Berdasarkan hal tersebut, peneliti memilih modul sebagai media pembelajaran bercocok tanam sawi karena cocok diterapkan bagi anak tunagrahita ringan, selain itu juga modul ini akan menimbulkan persepsi yang sama karena penyusunannya disesuaikan dengan kemampuan anak, dapat menarik anak sehingga lebih mudah bagi anak tunagrahita ringan untuk memusatkan perhatian, dan tidak mudah untuk dilupakan.

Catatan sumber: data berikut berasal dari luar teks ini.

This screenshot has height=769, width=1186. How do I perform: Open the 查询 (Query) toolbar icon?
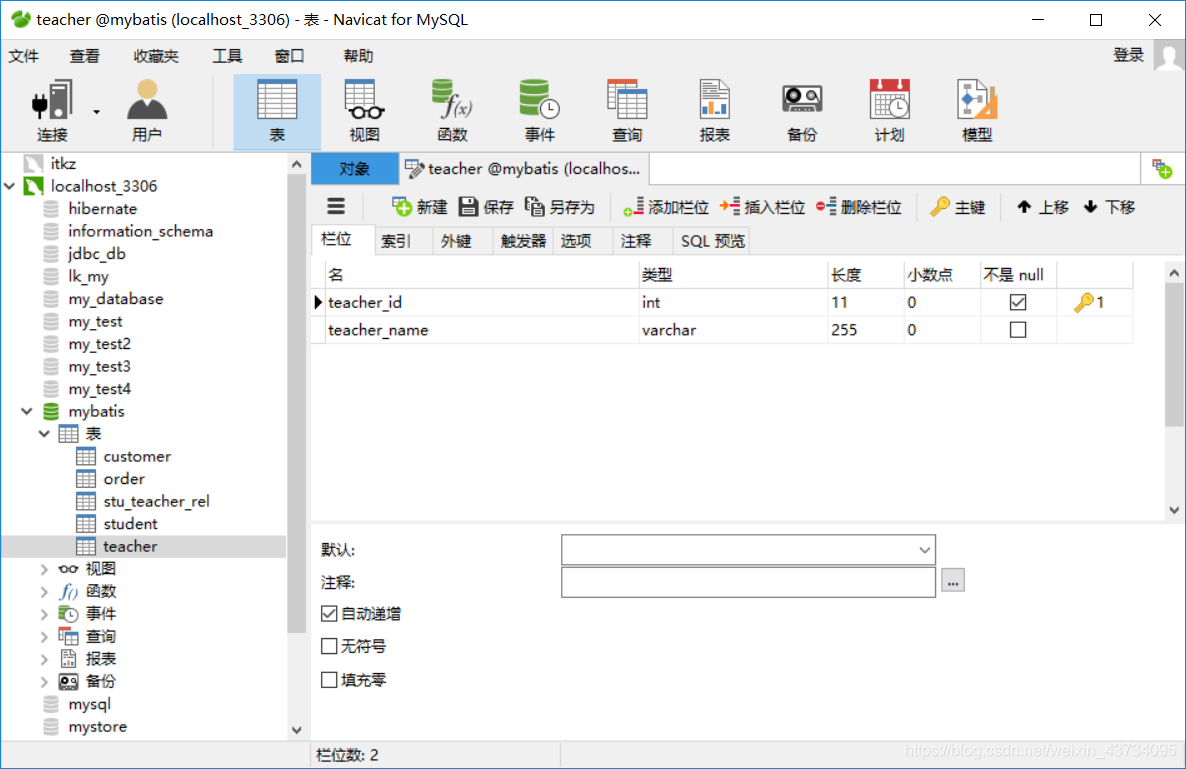click(x=627, y=108)
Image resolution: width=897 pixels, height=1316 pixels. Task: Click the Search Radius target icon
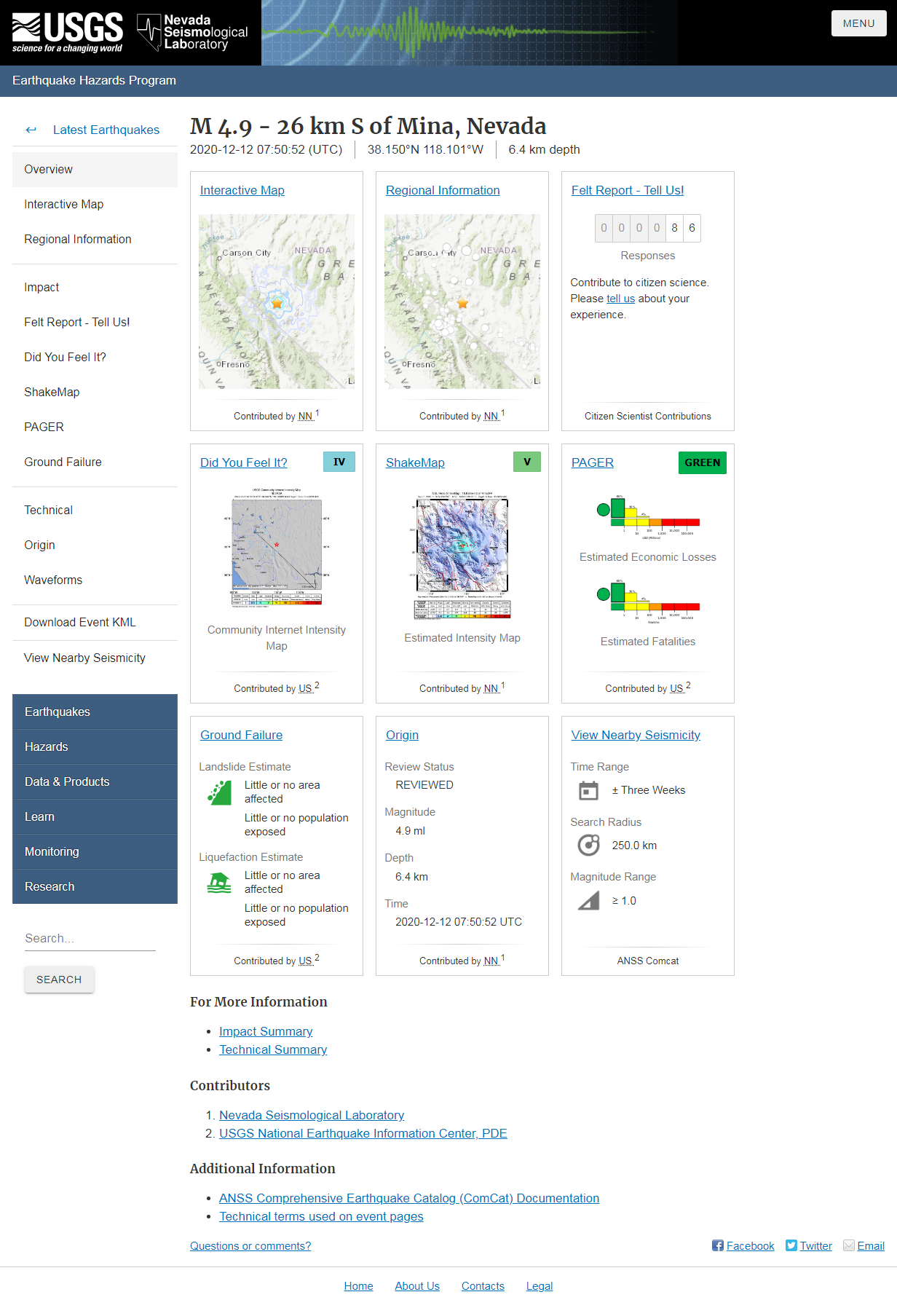point(588,845)
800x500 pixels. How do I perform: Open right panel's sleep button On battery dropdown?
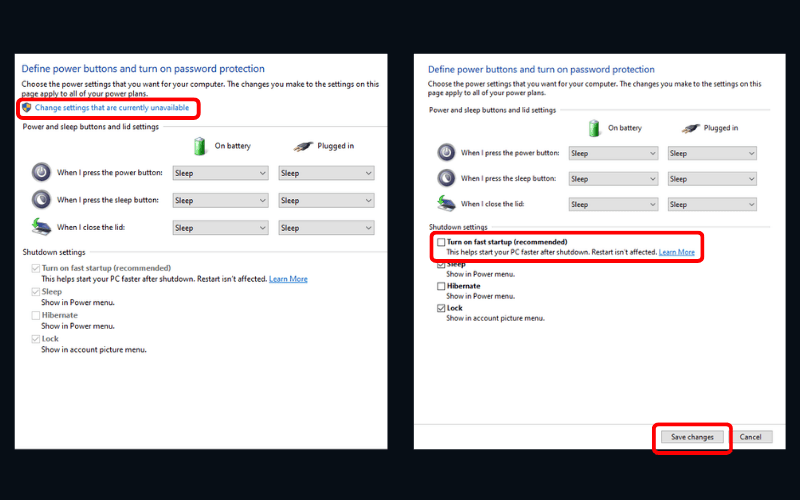point(613,179)
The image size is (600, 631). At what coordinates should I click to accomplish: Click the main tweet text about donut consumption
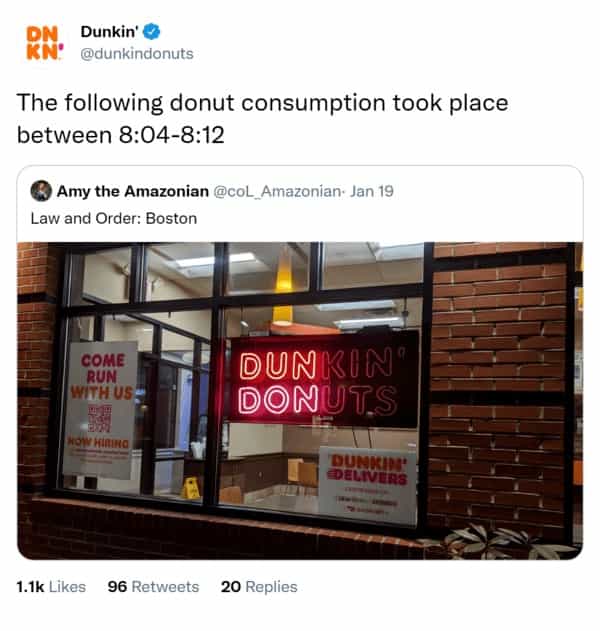point(262,119)
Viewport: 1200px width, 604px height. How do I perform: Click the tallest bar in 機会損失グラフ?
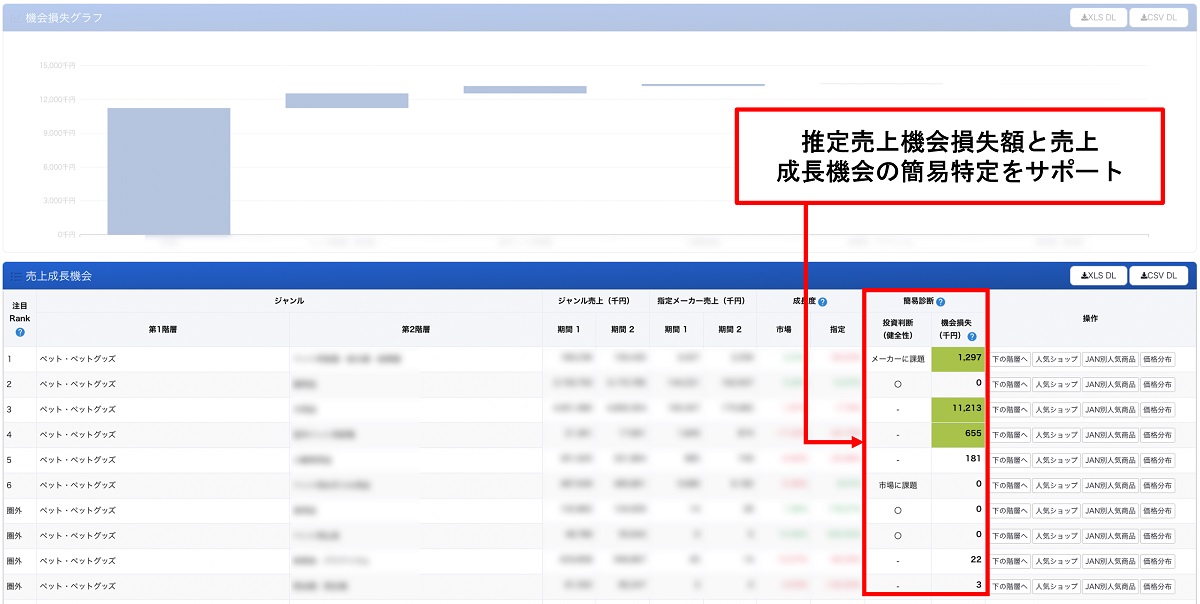[169, 170]
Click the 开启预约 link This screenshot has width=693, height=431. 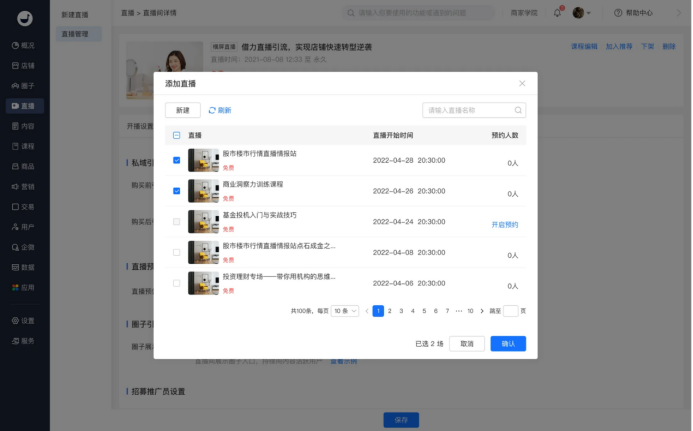tap(505, 225)
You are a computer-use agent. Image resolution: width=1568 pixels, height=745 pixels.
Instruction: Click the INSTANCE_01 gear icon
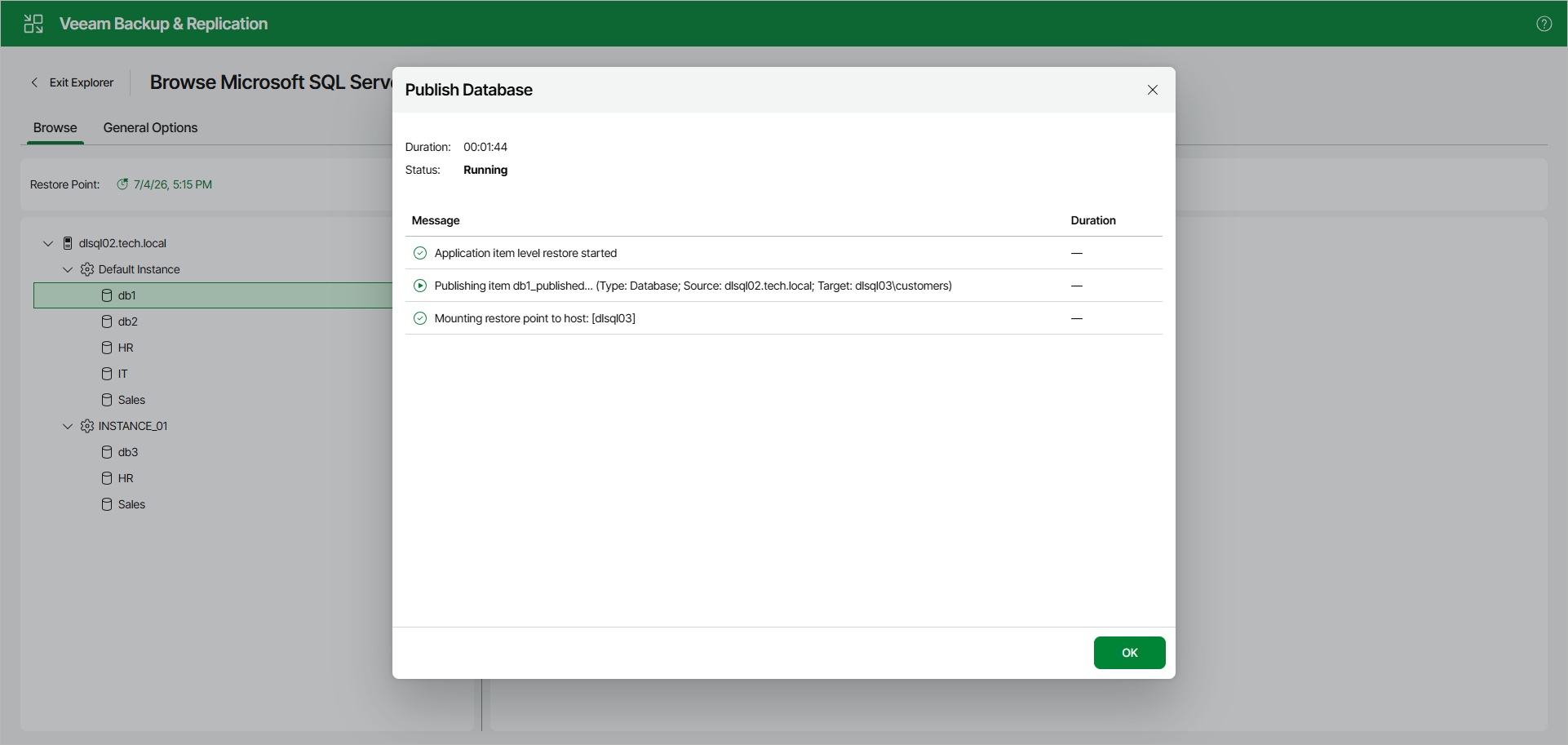[87, 426]
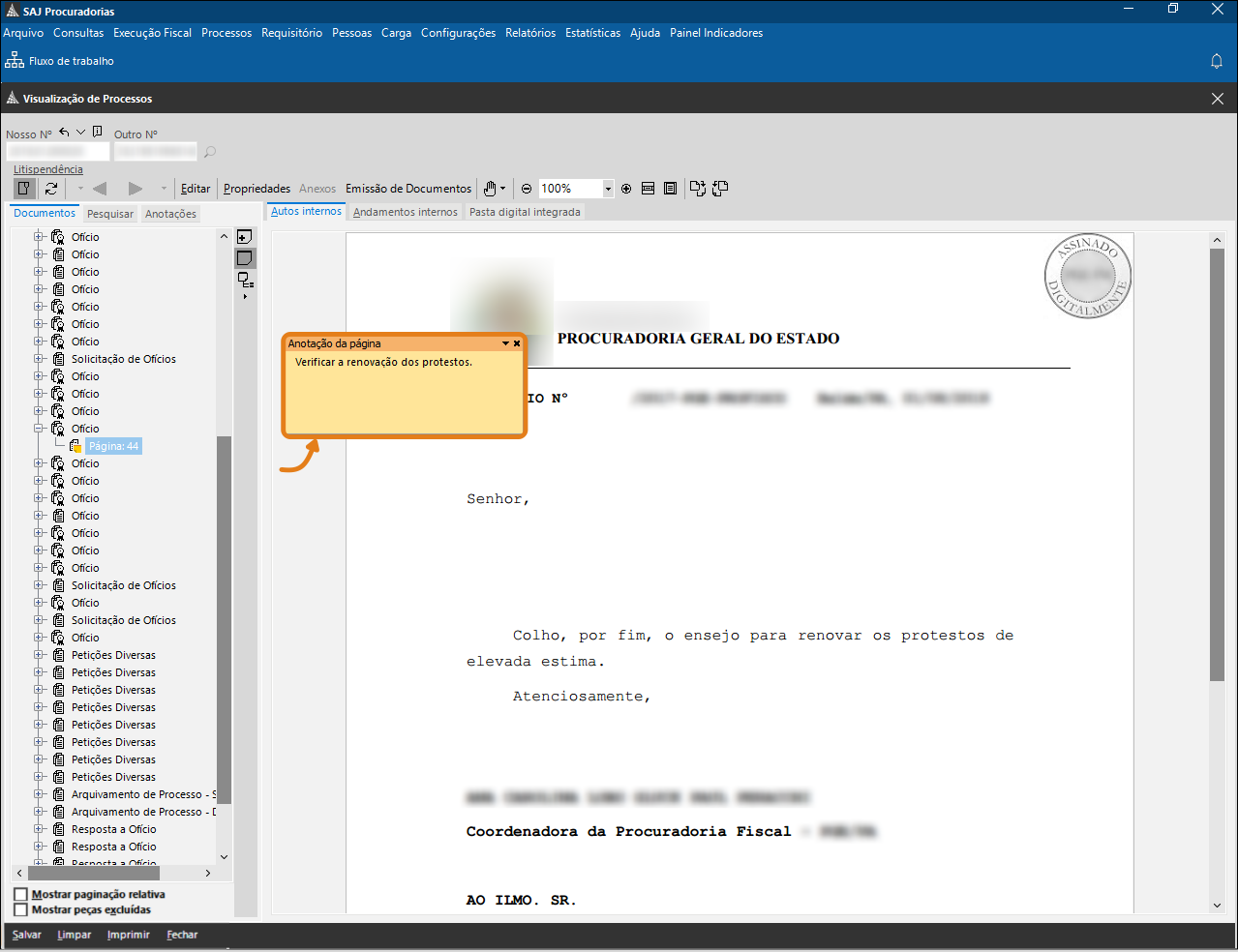This screenshot has width=1238, height=952.
Task: Click the zoom in plus icon
Action: 626,189
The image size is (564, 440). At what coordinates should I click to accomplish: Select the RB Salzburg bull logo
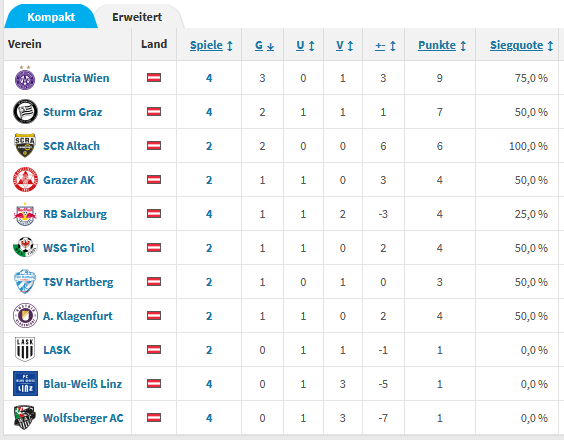pyautogui.click(x=25, y=214)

Selanjutnya, apabila materi keterampilan bercocok tanam sawi disajikan dalam bentuk modul yang di dalamnya terdapat gambar-gambar dan berwarna, maka akan dapat diserap dan dipahami dengan baik. Selain itu, keterampilan bercocok tanam sawi yang dilaksanakan di kebun sekolah dapat dilakukan di rumah secara mandiri tanpa harus ditemani oleh guru pembimbing keterampilan, karena masing-masing anak mempunyai atau membawa modul bercocok tanam sawi. Modul dapat disesuaikan dengan kondisi yang ada. Pembuatan modul memerlukan kerja sama tim dari berbagai bidang keahlian. Maka dari itu, dapat dibuat media pembelajaran khusus bagi anak tunagrahita ringan yang sangat membantu dalam proses pembelajarannya.